Some test cases may want to output additional information. To do so, set elements in the provided arrays testhub_extras_names and testhub_extras_values. The values in these arrays (at the time the after evolve hook is called) will be automatically added to testhub.yml and reported to the TestHub.

Warning

The values of extra_testhub_names must be unique within each test case. In a multi-part test, you cannot report a value with the same name in each part. Use some extra identifier to break this ambiguity (i.e., he_core_mass_part1, he_core_mass_part2).

For example, in c13_pocket, the run_star_extras sets:

! put target info in TestHub output
testhub_extras_names(1) = 'max_c13'; testhub_extras_vals(1) = max_c13
testhub_extras_names(2) = 'mass_max_c13' ; testhub_extras_vals(2) = mass_max_c13
testhub_extras_names(3) = 'pocket_mass_c13'; testhub_extras_vals(3) = pocket_mass_c13
testhub_extras_names(4) = 'delta_surface_c12'; testhub_extras_vals(4) = delta_surface_c12

which results in the additional output

- inlist: inlist_c13_pocket_header
  ...
  extra_testhub_names:
        - 'max_c13'
        - 'mass_max_c13'
        - 'pocket_mass_c13'
        - 'delta_surface_c12'
  extra_testhub_vals:
        -     7.5183958374071852E-02
        -     5.7873466406466934E-01
        -     3.3303926652486070E-05
        -     7.2015481753889745E-05

Setting up new machine with MESA TestHub¶

Make an account on the TestHub by messaging one of the admins (Bill Wolf). You will receive a token that you will need later in order to submit logs to the logs server. Remember also the email and password you use; you’ll need these later in the terminal.
Make sure ruby is installed, for example using the Ruby version manager (rvm).

If using the rvm, follow the instructions on that page to install the gpg keys. If this does not work, then execute the next line (\curl -sSL https://get.rvm.io | bash -s stable) instead, and follow the instructions printed in the terminal.

#### [Given request A]
Format the entries from the line with "Task: Set the replace region to 正文" up to and including the line with "Action: [341, 296]" as a Markdown table with the columns Row and Line. Give each non-blank line its own row.

#### [Supplied records]
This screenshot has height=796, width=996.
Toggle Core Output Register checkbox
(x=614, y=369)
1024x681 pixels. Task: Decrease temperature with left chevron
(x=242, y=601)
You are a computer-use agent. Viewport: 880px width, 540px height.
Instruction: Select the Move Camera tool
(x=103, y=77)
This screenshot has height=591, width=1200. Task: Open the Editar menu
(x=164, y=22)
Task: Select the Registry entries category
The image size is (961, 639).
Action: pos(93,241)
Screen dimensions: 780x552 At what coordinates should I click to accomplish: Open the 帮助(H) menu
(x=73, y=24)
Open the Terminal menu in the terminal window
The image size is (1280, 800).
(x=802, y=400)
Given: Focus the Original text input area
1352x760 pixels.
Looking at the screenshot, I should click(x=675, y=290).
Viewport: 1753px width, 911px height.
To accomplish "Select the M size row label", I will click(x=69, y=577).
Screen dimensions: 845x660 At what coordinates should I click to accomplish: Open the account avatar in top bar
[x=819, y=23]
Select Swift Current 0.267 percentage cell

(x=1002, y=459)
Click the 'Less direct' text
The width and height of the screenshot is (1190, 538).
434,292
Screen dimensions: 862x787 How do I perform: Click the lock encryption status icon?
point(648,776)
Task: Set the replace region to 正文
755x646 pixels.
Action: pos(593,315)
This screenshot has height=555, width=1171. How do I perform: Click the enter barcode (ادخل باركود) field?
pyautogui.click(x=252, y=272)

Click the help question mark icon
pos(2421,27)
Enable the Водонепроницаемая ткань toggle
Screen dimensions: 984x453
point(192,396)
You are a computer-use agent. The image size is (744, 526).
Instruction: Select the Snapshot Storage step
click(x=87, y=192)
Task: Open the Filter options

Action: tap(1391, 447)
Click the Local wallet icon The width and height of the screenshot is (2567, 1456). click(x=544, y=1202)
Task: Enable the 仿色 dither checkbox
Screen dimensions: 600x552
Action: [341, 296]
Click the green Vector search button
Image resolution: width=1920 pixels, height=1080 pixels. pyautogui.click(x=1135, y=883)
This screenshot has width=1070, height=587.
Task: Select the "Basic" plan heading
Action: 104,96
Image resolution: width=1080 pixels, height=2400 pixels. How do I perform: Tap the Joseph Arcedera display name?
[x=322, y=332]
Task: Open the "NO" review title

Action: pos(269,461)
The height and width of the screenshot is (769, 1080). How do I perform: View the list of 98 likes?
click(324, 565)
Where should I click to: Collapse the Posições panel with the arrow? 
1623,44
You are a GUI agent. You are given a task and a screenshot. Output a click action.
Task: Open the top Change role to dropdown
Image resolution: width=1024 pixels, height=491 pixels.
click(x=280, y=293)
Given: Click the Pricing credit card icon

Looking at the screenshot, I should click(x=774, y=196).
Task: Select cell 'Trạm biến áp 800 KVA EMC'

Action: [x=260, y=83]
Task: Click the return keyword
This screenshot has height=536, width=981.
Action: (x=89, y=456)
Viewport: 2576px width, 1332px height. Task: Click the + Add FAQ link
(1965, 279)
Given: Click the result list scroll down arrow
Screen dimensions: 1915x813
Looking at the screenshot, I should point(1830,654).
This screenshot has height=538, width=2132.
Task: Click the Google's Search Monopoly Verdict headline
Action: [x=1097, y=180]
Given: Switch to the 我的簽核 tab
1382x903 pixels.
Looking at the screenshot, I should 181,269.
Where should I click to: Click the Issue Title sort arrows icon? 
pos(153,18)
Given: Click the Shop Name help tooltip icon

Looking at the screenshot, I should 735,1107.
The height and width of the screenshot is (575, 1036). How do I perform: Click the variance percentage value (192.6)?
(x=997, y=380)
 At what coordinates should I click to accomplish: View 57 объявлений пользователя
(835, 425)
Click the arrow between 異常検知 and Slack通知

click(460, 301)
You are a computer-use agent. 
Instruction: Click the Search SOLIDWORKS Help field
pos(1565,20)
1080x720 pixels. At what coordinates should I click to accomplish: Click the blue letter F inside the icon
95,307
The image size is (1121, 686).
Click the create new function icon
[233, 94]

#### [Given request B]
In the TestHub documentation, what tool is given as an example for installing Ruby?

#### [Task response A]
| Row | Line |
|---|---|
| 1 | Task: Set the replace region to 正文 |
| 2 | 755x646 pixels. |
| 3 | Action: pos(593,315) |
| 4 | This screenshot has height=555, width=1171. How do I perform: Click the enter barcode (ادخل باركود) field? |
| 5 | pyautogui.click(x=252, y=272) |
| 6 | Click the help question mark icon |
| 7 | pos(2421,27) |
| 8 | Enable the Водонепроницаемая ткань toggle |
| 9 | Screen dimensions: 984x453 |
| 10 | point(192,396) |
| 11 | You are a computer-use agent. The image size is (744, 526). |
| 12 | Instruction: Select the Snapshot Storage step |
| 13 | click(x=87, y=192) |
| 14 | Task: Open the Filter options |
| 15 | Action: tap(1391, 447) |
| 16 | Click the Local wallet icon The width and height of the screenshot is (2567, 1456). click(x=544, y=1202) |
| 17 | Task: Enable the 仿色 dither checkbox |
| 18 | Screen dimensions: 600x552 |
| 19 | Action: [341, 296] |

#### [Task response B]
The Ruby version manager (rvm).